SELECT * FROM (SELECT i,j, MIN(k) as MIN , SUM(k) OVER (PARTITION BY i) as SUM 
FROM t1 GROUP BY i,j ) as dt  WHERE i > 10 AND MIN < 3;  

After condition pushdown -
SELECT * FROM (SELECT i,j, MIN(k) as MIN , SUM(k) OVER (PARTITION BY i) as SUM 
FROM t1 WHERE i > 10 GROUP BY i,j HAVING MIN < 3) as dt;

The worklog does not aim to push conditions down to derived table if the derived 
table has UNIONS. This will be addressed as part of WL#13730.


Functional Requirements:

F1: The SQL query resulting from condition pushdown should be semantically 
correct when compared with the original query.

F2: If a condition can be pushed down to a derived table whether partially or 
fully, MySQL should be able to do it.

F3: Conditions should be pushed past window functions if possible to the HAVING 
condition of the derived table.

F4: Conditions should be pushed past GROUP BY if possible to the WHERE clause of 
the derived table.

F5: Conditions should be pushed as far down as possible if there are nested 
derived tables.

F6: If a materialized derived table has UNION, condition pushdown will not be 
done.

F7: If the materialized derived tables has LIMIT, condition pushdown will not be 
done.

F8: If the materialized derived table is a inner table of an outer join, 
condition 
pushdown is not done.

F9: Conditions having subqueries are not pushed down to materialized derived 
tables.

F10: If a materialized derived table is a CTE, condition is not pushed down if 
the derived table is referenced multiple times.

F11: Conditions having parameters will be pushed down if the condition is of the 
form derived_column > '?'. However if a derived column in a condition is an 
expression having a '?' in the underlying derived table, such conditions are not 
pushed down.

Non-functional requirements:

If optimizer_switch "derived_condition_pushdown" is turned off, then there 
should not be any change in plans for existing queries.

Optimizer table level hint "DERIVED_CONDITION_PUSHDOWN" will enable pushing 
conditions 
down for a derived table resulting in plan changes.
"NO_DERIVED_CONDITION_PUSHDOWN" will not result in any plan changes as condition
is not pushed down for that table.

Condition pushdown to derived table is expected to improve performance of a 
query where MySQL is able to push the condition to derived table.

In SELECT_LEX::prepare, after all the transformations are performed, a WHERE 
condition from the query block is checked to see if it can be pushed to any of 
the materialized derived tables in that query block.

We do the following to push conditions to derived tables.
  - SELECT_LEX::prepare
    - For every materialized derived table
    - if there is a where condition in this query block
        - make condition that can be pushed down to the derived table
           - extract a part of the condition that has fields
             belonging to only this derived table.
           - Check if this condition can be pushed past window functions
             if any to the having clause of the derived table
              - make a condition that could not be pushed past.

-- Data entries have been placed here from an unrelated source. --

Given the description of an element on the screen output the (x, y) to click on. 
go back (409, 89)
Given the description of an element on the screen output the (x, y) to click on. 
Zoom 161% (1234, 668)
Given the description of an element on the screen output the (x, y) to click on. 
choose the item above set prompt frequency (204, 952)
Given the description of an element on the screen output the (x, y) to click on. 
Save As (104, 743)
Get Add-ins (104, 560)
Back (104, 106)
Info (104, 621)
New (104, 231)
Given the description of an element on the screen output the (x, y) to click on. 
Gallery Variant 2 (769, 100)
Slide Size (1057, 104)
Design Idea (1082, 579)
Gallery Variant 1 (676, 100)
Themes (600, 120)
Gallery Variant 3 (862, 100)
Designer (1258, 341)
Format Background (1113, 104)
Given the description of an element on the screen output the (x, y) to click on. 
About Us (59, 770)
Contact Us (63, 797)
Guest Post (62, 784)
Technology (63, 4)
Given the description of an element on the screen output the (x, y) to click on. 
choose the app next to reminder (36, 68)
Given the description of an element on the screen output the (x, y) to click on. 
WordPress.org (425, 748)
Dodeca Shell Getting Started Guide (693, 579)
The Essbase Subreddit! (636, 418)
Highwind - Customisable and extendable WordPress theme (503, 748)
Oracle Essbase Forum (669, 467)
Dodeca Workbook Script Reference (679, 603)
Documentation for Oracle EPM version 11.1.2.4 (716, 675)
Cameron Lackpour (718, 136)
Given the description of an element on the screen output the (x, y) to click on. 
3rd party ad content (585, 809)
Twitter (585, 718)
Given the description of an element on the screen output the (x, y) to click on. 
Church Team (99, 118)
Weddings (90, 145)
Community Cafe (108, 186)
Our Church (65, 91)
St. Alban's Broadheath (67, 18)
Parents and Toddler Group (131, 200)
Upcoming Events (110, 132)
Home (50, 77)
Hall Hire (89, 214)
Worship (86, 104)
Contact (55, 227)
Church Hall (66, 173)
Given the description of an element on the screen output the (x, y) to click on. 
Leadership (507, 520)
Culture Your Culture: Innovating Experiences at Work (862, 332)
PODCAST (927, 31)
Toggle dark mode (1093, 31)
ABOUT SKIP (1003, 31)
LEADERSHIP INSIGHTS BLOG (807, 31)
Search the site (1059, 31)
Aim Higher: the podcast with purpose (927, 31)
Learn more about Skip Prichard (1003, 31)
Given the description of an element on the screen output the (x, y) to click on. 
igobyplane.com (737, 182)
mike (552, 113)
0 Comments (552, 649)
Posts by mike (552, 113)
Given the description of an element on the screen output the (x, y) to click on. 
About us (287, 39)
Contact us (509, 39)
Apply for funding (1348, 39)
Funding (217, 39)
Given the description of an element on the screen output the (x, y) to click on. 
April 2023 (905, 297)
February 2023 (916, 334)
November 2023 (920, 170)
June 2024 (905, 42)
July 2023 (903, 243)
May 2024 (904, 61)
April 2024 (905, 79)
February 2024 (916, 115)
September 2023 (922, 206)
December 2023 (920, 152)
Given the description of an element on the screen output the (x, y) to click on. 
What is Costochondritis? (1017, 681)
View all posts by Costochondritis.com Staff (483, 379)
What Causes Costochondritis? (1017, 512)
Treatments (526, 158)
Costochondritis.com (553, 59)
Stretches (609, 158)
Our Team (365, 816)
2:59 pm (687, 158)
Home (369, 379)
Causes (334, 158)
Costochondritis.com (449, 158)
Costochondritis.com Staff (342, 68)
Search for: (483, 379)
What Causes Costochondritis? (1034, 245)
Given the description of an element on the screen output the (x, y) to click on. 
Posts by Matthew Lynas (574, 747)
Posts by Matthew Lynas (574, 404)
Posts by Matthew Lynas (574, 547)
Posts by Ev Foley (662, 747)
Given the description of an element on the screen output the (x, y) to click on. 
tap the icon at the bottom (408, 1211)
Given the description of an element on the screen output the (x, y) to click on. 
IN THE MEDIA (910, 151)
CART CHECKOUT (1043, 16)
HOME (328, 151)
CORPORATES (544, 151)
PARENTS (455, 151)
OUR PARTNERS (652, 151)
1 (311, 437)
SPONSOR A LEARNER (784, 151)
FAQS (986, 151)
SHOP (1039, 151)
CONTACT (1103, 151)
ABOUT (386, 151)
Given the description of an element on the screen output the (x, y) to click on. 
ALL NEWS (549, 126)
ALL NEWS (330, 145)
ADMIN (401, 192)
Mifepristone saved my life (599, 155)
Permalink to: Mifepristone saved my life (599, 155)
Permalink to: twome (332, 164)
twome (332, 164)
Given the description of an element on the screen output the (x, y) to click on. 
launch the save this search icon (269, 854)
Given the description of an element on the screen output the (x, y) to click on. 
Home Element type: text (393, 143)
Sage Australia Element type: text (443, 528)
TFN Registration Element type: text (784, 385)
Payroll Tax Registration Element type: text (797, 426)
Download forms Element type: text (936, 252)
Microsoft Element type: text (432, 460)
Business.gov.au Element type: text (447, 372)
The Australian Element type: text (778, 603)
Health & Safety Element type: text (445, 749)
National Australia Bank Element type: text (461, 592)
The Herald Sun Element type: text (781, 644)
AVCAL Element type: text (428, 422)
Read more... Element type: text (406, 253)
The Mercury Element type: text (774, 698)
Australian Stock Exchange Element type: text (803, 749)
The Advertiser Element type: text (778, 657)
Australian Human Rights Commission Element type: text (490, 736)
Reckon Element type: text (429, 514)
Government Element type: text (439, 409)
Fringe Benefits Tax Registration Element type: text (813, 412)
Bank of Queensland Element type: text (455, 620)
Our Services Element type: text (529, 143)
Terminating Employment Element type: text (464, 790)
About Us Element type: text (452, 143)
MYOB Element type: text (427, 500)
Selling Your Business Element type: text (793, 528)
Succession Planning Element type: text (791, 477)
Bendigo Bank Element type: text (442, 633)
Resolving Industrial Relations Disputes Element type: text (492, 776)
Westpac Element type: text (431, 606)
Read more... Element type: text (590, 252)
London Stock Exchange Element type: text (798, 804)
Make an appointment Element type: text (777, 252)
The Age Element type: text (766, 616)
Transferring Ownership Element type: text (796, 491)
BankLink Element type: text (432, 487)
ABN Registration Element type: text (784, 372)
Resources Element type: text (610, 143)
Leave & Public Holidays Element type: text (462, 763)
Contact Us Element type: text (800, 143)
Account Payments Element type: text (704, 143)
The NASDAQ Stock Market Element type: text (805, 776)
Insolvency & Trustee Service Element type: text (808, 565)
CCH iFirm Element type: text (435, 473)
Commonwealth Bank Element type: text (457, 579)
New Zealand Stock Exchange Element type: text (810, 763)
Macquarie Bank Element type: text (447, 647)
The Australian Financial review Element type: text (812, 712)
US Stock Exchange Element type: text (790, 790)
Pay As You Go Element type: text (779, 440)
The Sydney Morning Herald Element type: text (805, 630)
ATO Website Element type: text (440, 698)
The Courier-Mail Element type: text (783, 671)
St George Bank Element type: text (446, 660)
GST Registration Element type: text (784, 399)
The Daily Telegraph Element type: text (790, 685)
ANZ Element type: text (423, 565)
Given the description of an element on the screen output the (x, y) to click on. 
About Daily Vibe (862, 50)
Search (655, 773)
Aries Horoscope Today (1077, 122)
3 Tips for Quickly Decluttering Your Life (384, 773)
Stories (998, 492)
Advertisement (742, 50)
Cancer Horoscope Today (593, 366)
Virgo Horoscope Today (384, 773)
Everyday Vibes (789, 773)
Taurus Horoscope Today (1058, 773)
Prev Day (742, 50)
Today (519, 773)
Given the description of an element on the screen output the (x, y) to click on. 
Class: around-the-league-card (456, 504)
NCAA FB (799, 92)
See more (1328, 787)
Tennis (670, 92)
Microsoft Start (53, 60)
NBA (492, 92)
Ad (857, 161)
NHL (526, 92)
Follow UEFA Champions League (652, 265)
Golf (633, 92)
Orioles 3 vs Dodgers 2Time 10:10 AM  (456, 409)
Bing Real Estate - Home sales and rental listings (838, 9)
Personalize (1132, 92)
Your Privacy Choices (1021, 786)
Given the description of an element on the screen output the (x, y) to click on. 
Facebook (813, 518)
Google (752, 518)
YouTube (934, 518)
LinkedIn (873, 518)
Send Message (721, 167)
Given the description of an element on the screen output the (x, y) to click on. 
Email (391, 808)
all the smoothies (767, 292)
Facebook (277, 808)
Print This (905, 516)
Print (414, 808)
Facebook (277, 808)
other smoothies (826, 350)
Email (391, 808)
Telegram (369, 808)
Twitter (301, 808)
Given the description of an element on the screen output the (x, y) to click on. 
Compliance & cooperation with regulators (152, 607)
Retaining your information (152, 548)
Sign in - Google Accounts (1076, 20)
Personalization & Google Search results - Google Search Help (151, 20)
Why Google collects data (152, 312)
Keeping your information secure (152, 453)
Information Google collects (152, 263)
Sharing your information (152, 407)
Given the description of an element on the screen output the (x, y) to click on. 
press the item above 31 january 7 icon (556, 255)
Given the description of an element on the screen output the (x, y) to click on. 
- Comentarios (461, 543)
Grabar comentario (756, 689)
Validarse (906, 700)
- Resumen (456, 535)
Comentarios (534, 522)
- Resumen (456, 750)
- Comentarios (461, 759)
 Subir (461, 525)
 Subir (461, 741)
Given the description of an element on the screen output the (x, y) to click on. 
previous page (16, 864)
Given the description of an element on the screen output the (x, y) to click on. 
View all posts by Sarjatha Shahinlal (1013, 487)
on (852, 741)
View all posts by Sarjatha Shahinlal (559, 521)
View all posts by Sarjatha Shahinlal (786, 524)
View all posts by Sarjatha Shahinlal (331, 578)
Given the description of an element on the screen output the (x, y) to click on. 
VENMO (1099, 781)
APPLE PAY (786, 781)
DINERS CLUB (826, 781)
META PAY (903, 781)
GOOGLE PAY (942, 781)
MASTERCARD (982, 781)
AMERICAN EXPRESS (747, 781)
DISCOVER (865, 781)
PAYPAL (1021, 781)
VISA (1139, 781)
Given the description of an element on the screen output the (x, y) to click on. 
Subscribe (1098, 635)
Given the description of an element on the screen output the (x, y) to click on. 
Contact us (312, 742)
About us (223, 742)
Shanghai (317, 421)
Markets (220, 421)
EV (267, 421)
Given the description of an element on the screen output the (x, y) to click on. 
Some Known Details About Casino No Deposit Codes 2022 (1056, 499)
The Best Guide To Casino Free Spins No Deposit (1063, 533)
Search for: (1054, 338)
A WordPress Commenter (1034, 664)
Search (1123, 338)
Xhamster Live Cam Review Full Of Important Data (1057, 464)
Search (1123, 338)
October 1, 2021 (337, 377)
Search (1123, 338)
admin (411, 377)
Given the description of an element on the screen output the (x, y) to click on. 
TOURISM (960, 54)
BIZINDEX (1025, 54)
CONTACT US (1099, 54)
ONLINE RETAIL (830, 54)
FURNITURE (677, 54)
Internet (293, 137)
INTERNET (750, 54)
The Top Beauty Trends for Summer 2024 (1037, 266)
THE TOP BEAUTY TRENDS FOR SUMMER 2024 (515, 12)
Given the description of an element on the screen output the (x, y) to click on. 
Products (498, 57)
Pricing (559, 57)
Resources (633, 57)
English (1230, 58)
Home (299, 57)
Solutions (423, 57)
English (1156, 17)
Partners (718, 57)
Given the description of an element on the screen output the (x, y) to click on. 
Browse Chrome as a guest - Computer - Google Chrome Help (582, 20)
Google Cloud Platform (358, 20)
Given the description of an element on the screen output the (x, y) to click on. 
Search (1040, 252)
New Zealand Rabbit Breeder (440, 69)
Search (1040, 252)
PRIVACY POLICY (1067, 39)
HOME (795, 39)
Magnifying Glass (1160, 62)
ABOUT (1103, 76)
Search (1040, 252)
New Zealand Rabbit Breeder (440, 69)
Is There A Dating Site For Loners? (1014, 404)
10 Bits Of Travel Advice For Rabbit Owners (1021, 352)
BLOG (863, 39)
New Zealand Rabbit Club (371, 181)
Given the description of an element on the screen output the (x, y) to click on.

This
                will remain in the outer query block.
           - Check if this condition can be pushed past group by if
             present to the where clause of the derived table.
               - make a condition that could not be pushed past. This
                 will be part of the having clause of the derived table
                 query.
        - get the remainder condition which could not be pushed to
          the derived table.
          REPEAT ABOVE for the rest of the derived tables.
   - Push the condition down to derived table's query expression
   - For every query expression inside the current query block
     - REPEAT THE ABOVE to keep pushing as far down as possible.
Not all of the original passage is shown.